#### Zadanie 1
Na podstawie poniższego fragmentu proszę odpowiedzieć na pytania:
(a) Kiedy komisarz Bernard Gross odnajduje ciała na zamarzniętym jeziorze?
(b) Jakiego koloru jest łódka, na której dnie leży mężczyzna?
(c) Co wstępnie orzekają technicy kryminalistyki w sprawie śmierci chłopaka?

#### Wybrany fragment
▽

Dwa trupy na jednym lodzie „stały”
Zimą 2018 roku na zamarzniętym jeziorze nieopodal przystani wioślarskiej, komisarz Bernard Gross odnajduje ciała dwóch ludzi — nastoletniego chłopaka i starszego mężczyzny. Dzieciak znajduje się tuż pod powierzchnią lodu, natomiast mężczyzna, zwinięty w kłębek, leży na dnie czerwonej łódki.
Przybyli na miejsce technicy kryminalistyki z powodu braku jakichkolwiek śladów, wstępnie orzekają, iż śmierć chłopaka wskazuje na nieszczęśliwy wypadek. Natomiast niczego nie wykluczają, tym bardziej, że kilka metrów dalej w łódce znajduje się kolejne ciało.

△

[Zapisy tekstu i wskazywania elementów]
▽

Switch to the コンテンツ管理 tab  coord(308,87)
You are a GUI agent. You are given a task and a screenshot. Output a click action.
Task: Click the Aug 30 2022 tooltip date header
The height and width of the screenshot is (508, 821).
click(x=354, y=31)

△

#### Zadanie 2
Proszę policzyć wiersze powyższego wykazu zawierające ciąg „screenshot”, z uwzględnieniem wielkości liter, i podać wyłącznie ich liczbę.

#### Prawidłowa odpowiedź 1
(a) Zimą 2018 roku.
(b) Czerwona.
(c) Że śmierć chłopaka wskazuje na nieszczęśliwy wypadek.

#### Prawidłowa odpowiedź 2
2